Egal, wie man Piratengeschichten erzählt, sie befeuern die Fantasie wie ein ordentlicher Schluck aus der Buddel voll Rum. Dabei reicht die Bandbreite von Stevensons „Schatzinsel“ zu Defoes Captain Singleton, von Errol Flynn in „Gegen alle Flaggen“ bis zu Johnny Depp mit seinen „Piraten der Karibik“. Und auch im Medium Comic haben die Piraten ihre eigene Geschichte, die von sich selbst versenkenden Witzfiguren („Schiff steu’bo’d vo’aus“) bei Asterix bis hin zu Hugo Pratts wundervoll melancholischem Corto Maltese reicht.

Insofern ist „An Bord der Morgenstern“, das der französische Comiczeichner Riff Reb’s jetzt nach einem Roman von Pierre Mac Orlan gezeichnet hat, fast schon ein konservativer Abenteuercomic. Aber er entfaltet seine Wirkung aus seiner desillusionierten Erzählweise: Ein alter Pirat, der nun in einem europäischen Hafen lebt, wälzt in seinen Erinnerungen. „Er kann sein Leben nicht schildern, es nicht dem öffentlichen Urteil unterwerfen, ohne sich selbst den Strick um den Hals zu legen.“ Weil er seine Geschichte niemandem anvertrauen darf, schreibt er sie nieder.

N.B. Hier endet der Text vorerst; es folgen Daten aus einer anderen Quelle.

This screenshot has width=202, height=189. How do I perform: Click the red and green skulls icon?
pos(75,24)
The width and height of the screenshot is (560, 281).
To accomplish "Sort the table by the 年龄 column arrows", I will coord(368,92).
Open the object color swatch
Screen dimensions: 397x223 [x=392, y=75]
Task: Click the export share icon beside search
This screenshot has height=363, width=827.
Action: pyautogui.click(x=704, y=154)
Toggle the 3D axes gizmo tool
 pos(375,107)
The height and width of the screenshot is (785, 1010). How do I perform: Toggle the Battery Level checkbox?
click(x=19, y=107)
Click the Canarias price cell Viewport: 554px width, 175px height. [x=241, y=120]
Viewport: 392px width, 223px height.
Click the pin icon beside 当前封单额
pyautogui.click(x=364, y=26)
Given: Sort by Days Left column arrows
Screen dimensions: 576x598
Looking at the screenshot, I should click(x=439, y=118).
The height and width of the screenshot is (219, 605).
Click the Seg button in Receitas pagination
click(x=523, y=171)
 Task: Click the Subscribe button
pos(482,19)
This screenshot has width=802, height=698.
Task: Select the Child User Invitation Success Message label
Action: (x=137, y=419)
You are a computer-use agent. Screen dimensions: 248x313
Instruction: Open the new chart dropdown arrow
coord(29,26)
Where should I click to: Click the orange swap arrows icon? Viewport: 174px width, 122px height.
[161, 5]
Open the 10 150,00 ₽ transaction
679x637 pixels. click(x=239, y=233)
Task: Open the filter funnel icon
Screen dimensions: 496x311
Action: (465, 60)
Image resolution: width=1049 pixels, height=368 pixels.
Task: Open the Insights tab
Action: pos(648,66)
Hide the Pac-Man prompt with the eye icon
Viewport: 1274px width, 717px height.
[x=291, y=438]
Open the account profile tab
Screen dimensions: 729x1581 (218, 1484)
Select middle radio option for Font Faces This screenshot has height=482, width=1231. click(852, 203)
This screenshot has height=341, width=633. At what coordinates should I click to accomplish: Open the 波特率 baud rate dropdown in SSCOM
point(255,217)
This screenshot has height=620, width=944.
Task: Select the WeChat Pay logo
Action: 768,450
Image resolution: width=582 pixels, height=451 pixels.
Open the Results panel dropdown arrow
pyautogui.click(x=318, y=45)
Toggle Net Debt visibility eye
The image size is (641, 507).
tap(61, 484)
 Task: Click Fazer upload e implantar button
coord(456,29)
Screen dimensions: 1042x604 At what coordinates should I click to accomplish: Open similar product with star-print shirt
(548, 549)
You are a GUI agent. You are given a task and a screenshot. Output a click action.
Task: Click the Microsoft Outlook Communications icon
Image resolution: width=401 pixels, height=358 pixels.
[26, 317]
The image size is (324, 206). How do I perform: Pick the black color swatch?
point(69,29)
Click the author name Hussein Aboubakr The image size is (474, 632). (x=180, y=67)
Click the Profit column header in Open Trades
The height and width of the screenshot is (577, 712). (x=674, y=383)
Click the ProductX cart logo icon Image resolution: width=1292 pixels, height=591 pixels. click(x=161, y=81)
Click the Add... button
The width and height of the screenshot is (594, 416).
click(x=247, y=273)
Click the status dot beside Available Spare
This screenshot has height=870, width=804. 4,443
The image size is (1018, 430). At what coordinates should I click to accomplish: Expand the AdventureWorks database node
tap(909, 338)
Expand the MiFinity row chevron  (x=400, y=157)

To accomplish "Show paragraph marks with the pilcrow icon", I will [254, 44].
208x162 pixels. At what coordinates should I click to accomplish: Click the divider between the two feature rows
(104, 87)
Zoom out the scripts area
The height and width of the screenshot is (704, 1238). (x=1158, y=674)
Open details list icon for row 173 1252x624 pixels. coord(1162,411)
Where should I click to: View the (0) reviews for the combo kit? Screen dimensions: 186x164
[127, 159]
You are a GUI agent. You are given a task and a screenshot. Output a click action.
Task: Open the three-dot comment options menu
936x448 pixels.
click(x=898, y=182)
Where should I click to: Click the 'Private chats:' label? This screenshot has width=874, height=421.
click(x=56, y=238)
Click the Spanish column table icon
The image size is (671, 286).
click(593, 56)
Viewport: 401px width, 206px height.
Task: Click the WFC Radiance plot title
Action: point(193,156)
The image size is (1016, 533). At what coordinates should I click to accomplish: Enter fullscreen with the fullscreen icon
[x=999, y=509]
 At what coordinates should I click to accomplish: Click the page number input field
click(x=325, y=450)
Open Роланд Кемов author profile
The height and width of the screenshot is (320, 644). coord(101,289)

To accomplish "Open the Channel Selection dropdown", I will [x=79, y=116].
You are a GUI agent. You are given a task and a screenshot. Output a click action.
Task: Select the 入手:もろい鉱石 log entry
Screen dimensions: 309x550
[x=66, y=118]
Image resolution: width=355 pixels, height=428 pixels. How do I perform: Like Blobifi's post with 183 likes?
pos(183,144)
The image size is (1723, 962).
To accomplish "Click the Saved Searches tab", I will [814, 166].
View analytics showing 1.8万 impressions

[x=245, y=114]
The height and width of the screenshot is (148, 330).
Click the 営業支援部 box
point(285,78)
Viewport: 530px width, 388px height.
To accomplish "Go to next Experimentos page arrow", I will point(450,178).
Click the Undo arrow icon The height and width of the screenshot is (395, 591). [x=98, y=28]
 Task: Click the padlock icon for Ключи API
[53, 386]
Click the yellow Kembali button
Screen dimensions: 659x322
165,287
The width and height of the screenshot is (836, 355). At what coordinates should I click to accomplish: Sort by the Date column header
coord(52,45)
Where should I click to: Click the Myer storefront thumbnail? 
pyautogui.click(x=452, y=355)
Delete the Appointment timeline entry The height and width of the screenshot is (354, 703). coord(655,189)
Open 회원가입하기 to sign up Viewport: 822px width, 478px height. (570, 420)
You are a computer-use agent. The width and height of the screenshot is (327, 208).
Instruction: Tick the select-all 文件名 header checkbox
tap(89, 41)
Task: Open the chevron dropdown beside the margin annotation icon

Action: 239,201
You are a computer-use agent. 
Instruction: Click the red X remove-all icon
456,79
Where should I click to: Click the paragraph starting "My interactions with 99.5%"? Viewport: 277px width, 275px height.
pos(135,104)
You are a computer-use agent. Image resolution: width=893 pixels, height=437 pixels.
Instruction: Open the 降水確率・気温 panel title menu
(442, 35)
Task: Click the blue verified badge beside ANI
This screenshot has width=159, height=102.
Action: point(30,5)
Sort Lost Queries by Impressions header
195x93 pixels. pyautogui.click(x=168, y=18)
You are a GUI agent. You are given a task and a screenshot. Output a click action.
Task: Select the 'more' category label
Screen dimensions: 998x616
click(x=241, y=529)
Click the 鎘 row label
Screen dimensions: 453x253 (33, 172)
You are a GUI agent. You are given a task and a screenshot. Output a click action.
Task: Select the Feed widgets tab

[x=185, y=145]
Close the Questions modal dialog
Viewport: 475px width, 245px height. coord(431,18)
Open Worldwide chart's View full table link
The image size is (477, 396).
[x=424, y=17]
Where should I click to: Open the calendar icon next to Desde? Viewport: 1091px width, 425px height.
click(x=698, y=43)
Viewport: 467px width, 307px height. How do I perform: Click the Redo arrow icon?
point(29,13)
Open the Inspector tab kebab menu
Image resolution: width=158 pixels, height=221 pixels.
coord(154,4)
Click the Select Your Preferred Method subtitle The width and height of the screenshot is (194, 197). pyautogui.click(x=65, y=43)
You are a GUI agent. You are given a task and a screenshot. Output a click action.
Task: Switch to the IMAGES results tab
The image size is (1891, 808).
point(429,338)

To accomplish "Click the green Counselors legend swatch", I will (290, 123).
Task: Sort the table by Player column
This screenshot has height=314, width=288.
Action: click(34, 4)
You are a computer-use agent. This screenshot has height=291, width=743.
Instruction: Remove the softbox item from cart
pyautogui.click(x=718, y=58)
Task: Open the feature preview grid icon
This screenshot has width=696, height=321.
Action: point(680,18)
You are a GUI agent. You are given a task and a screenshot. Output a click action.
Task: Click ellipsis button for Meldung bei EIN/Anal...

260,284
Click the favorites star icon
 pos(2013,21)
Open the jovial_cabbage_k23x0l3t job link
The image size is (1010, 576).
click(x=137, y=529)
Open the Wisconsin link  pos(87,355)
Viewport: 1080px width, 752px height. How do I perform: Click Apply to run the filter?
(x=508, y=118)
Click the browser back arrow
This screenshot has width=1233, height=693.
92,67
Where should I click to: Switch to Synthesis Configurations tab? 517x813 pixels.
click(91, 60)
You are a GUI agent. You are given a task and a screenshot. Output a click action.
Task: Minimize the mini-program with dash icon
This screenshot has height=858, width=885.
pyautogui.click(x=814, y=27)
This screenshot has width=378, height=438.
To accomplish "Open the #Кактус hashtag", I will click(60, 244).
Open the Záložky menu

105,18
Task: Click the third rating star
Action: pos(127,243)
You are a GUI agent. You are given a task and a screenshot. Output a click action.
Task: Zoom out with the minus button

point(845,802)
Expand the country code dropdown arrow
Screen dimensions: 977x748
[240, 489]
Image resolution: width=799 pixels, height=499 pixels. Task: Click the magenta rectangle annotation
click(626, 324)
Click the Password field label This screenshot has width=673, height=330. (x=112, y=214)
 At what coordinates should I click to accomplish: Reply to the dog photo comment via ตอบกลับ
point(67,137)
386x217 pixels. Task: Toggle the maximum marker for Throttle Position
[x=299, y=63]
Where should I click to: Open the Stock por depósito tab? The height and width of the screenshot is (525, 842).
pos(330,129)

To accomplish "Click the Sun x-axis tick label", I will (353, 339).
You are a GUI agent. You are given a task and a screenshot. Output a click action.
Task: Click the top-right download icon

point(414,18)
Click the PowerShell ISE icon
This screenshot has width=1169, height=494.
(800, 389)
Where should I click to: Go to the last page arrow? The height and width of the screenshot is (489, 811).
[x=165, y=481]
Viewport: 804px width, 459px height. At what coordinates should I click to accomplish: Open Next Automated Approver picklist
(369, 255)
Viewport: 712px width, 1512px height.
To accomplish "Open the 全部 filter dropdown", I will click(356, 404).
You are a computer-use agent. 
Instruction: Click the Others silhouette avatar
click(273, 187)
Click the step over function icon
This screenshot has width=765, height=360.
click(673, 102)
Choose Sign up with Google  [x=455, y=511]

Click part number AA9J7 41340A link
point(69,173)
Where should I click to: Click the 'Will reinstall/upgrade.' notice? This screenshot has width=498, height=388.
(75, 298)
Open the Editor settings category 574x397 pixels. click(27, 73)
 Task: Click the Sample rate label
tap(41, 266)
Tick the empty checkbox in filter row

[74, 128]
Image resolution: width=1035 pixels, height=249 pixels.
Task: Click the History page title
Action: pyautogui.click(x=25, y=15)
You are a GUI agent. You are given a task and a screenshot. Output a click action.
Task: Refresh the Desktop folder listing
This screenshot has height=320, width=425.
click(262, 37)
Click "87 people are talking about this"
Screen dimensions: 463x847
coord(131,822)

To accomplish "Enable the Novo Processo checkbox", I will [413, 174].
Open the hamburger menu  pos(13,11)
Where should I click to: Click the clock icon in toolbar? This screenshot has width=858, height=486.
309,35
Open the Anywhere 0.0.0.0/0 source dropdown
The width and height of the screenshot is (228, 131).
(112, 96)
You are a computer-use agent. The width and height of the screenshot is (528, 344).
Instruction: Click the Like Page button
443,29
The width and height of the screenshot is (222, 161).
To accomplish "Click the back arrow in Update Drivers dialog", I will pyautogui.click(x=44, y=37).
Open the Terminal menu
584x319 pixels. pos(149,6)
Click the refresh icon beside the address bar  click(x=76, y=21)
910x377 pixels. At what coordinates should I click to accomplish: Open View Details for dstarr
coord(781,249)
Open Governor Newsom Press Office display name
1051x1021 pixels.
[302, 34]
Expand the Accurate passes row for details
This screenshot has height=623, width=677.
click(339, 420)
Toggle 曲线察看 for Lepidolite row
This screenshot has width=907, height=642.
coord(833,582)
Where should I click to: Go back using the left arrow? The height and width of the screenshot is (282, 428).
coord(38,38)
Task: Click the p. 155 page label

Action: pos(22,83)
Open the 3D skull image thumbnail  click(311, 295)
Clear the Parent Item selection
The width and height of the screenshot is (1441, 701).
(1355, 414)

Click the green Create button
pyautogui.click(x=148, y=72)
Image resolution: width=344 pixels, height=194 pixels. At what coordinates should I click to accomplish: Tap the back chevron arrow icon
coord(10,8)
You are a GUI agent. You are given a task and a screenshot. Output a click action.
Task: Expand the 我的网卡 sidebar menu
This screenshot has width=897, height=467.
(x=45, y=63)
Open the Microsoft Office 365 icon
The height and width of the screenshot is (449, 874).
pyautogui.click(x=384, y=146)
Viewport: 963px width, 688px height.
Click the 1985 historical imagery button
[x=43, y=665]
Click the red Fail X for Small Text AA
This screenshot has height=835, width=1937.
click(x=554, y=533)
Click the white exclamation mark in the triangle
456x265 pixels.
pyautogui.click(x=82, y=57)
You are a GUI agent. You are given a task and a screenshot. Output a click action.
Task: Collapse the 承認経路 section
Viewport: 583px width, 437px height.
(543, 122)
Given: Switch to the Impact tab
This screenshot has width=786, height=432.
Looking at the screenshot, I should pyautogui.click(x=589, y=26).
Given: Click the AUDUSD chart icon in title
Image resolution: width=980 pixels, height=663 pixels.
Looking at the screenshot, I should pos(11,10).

Auf der Suche nach dem Schatz von Captain Flint

Beschreibt, wie er aus Naivität zum Mörder wurde, dann Bootsjunge auf einem Piratenschiff. Die wilde Truppe bringt Schiffe auf und begibt sich für Hehlergeschäfte mitten ins pestverseuchte Veracruz. Reb’s verschont den Leser nicht mit Details aus dem trostlosen Leben an Bord, der Einsamkeit der Männer und verschweigt auch nicht ihre Bösartigkeit. Die Besatzung der Morgenstern macht sich auf die Suche nach dem Schatz von Captain Flint – und findet einen alten Piraten, der nicht ohne Witz und Fantasie sein dicht gesponnenes Seemannsgarn erzählt: „Ich war nicht immer bei der Seeräuberei . . . Mein Vater selig hat mich meinen ersten Beruf gelehrt . . . Strandräuber.“

Riff Reb’s schonungslose Umsetzung des Romans aus dem Jahr 1920 zeigt, dass man eben nicht immer versuchen muss, eine völlig neue Erzählform zu finden. Manchmal reicht es schon, eine gute Geschichte packend umzusetzen. Und das gelingt ihm – von der ersten, blutigen Missetat zur hohen See bis zum elenden Ende der verlausten Piratenbrut am Strang.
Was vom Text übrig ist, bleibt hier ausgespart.